Y_val_raw = Y_shuffled_raw[m_train:m_train+m_val]

X_test = (X_shuffled[m_train+m_val:].T)/255.
Y_test_raw = Y_shuffled_raw[m_train+m_val:]


Y_train = one_hot_encoder(Y_train_raw, 10)
Y_val = one_hot_encoder(Y_val_raw, 10)
Y_test = one_hot_encoder(Y_test_raw, 10)

## Activation functions

In [121]:
def leaky_relu(Z):
    return np.maximum(0.01*Z,Z)

def softmax(Z): #deal with exploding gradients by changing to power of negative max
    stable_Z = Z-np.max(Z, axis=0, keepdims=True)
    exp_Z = np.exp(stable_Z)
    res = exp_Z/np.sum(exp_Z, axis=0, keepdims=True)
    return res

## Activation function derivatives

In [122]:
def leaky_relu_backward(dA, Z):
    dZ = dA*(Z > 0) + dA*(Z<=0)*0.01
    return dZ

def softmax_backward(dA, Z):
    pass

## Cost function

In [123]:
def cross_entropy_cost(Y_pred, Y):
    epsilon = 1e-15
    Y_pred_stable = np.clip(Y_pred, epsilon, 1-epsilon)
    log_prob = np.log(Y_pred_stable)
    loss = Y*log_prob
    cost = -np.sum(loss)/Y_pred.shape[1]
    return np.squeeze(cost)

## The classifier

We have 28x28 pixel image, unwrapped into a 728 feature input. We have 10 outputs

In [124]:
class OCR:
    def __init__(self, X_train, Y_train, X_val, Y_val):
        self.X = X_train
        self.Y = Y_train
        self.X_val = X_val
        self.Y_val = Y_val
        self.m = X_train.shape[1]

    def model(self,i,l1,l2,o):
        self.W1 = np.random.randn(l1, i) * np.sqrt(2 / i)
        self.W2 = np.random.randn(l2, l1) * np.sqrt(2 / l1)
        self.W3 = np.random.randn(o, l2) * np.sqrt(2 / l2)
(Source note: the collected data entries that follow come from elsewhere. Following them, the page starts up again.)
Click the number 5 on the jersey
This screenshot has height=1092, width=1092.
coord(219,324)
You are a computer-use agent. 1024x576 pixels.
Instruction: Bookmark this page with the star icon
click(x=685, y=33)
        self.B1 = np.ones((l1,1)) * 0.01
        self.B2 = np.ones((l2,1)) * 0.01
        self.B3 = np.zeros((o,1))

    def forward(self):
        self.Z1 = np.dot(self.W1,self.X) + self.B1
        self.A1 = leaky_relu(self.Z1)
        self.Z2 = np.dot(self.W2,self.A1) + self.B2
        self.A2 = leaky_relu(self.Z2)
        self.Z3 = np.dot(self.W3,self.A2) + self.B3
        self.output = softmax(self.Z3)

        return self.output

    def backward(self):
        self.dZ3 = self.output - self.Y
        self.dW3 = np.dot(self.dZ3, self.A2.T)/self.m
        self.dB3 = np.sum(self.dZ3, axis=1, keepdims=True)/self.m
        self.dA2 = np.dot(self.W3.T, self.dZ3)
        self.dZ2 = leaky_relu_backward(self.dA2,self.Z2)
        self.dW2 = np.dot(self.dZ2, self.A1.T)/self.m
        self.dB2 = np.sum(self.dZ2, axis=1, keepdims=True)/self.m
        self.dA1 = np.dot(self.W2.T, self.dZ2)
        self.dZ1 = leaky_relu_backward(self.dA1,self.Z1)
        self.dW1 = np.dot(self.dZ1, self.X.T)/self.m
        self.dB1 = np.sum(self.dZ1, axis=1, keepdims=True)/self.m

    def predict(self, X):
        Z1 = np.dot(self.W1,X) + self.B1
        A1 = leaky_relu(Z1)
        Z2 = np.dot(self.W2,A1) + self.B2
        A2 = leaky_relu(Z2)
        Z3 = np.dot(self.W3,A2) + self.B3
        output = softmax(Z3)

        return output

    def accuracy(self, X, Y, print_acc=True):
        Y_pred = self.predict(X)
        predicted_labels = np.argmax(Y_pred, axis=0)
        true_labels = np.argmax(Y, axis=0)
        correct = (predicted_labels == true_labels)
        accuracy_val = np.mean(correct)
        if print_acc == True:
            print(f"Accuracy: {accuracy_val * 100:.2f}%")
        return accuracy_val

    def train(self, no_epochs, learning_rate):
        train_costs = []
        val_costs = []
        val_accuracies = []
        for i in range(no_epochs):
            Y_pred = self.forward()
            cost = cross_entropy_cost(Y_pred, self.Y)
            self.backward()

            self.W1 -= learning_rate * self.dW1
            self.W2 -= learning_rate * self.dW2
            self.W3 -= learning_rate * self.dW3

            self.B1 -= learning_rate * self.dB1
            self.B2 -= learning_rate * self.dB2
            self.B3 -= learning_rate * self.dB3
            
            if i % 10 == 0 or i == no_epochs - 1:
                train_costs.append(cost)
                Y_pred_val = self.predict(self.X_val)
                cost_val = cross_entropy_cost(Y_pred_val, self.Y_val)
                val_costs.append(cost_val)
                acc = self.accuracy(self.X_val, self.Y_val, print_acc=False)
                val_accuracies.append(acc)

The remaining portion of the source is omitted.